How effective is a single dose of Covid-19 vaccine?

Cases are already beginning to appear.

When Colin Horseman, 85, was hospitalized at Doncaster Royal Infirmary in late December, it was a suspected kidney infection. But it wasn’t long before he caught Covid-19 – at that time, about one in four people in the hospital had the virus. He developed severe symptoms and was eventually put on a ventilator. A few days later, he died.

At first glance, Horseman’s situation may seem quite typical, though no less tragic for her. After all, at least 84,767 people have now succumbed to the disease in the UK alone at the time of writing. But, as his son recently explained in a local newspaper, less than three weeks earlier he had been among the first people in the world to receive the initial dose of a Covid-19 vaccine – the Pfizer-BioNTech version. He was to receive the second dose two days before his death.

In fact, most vaccines require booster doses to work.

Take the MMR vaccine – measles, mumps and rubella – which is given to children around the world to prevent these deadly infections in childhood. About 40% of people who received a single dose are not protected by all three viruses, compared to 4% of those who had their second. People in the first group are four times more likely to get measles than those in the latter – and there have been outbreaks in places where a high proportion of people have not completed the full MMR vaccination program.

“The reason people are so eager for boosters and find them so vital is that I’m kind of sending you into this other kind of fine-tuning your immune response,” says Danny Altmann, a professor of immunology at Imperial College London.

How booster vaccines work

When the immune system first encounters a vaccine, it activates two important types of white blood cells. First and foremost are plasma B cells, which focus primarily on antibody production. Unfortunately, this type of cell is short-lived, so although your body can swim in antibodies in just a few weeks without a second blow, this is often followed by a rapid decline.

Then there are the T cells, each of which is specially adapted to identify a specific pathogen and kill it. Some of these, memory T cells, are able to stay in the body for decades until they stumble upon their target – which means that immunity to vaccines or infections can sometimes last a lifetime. But essentially, you won’t have much of this cell type until the second date.

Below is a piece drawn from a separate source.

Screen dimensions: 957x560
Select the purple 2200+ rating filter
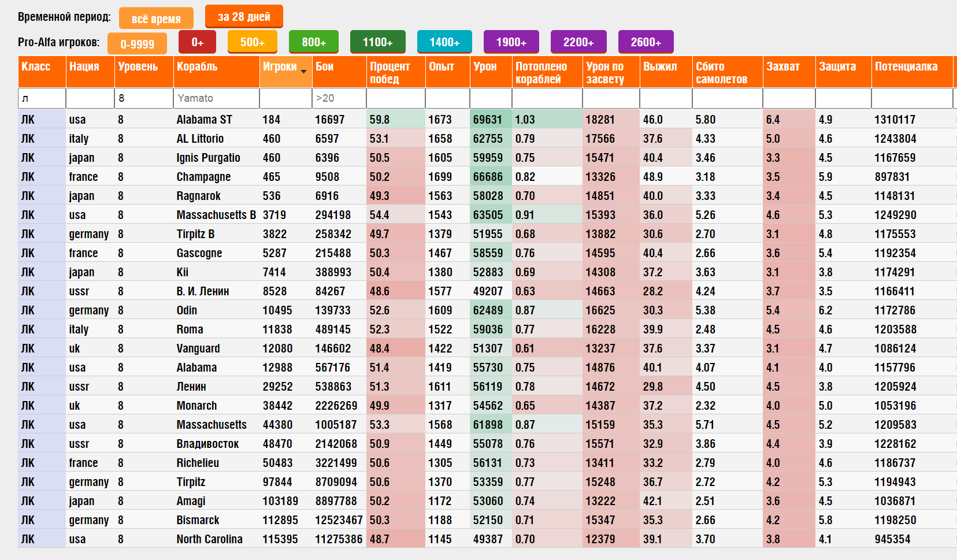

The booster dose is a way to re-expose the body to antigens – the molecules on the pathogens that trigger the immune system – to initiate the second part of the response. “You kicked in all these fancy things,” says Altmann. “So, once you have the impulse, you will have a higher frequency of memory T cells and, to some extent, for the size of the group of memory B cells that you will have. . “

Upon second exposure to the same vaccine or pathogen, the remaining B cells are able to divide rapidly and create a threatening multitude of offspring, leading to a second increase in the amount of antibodies circulating.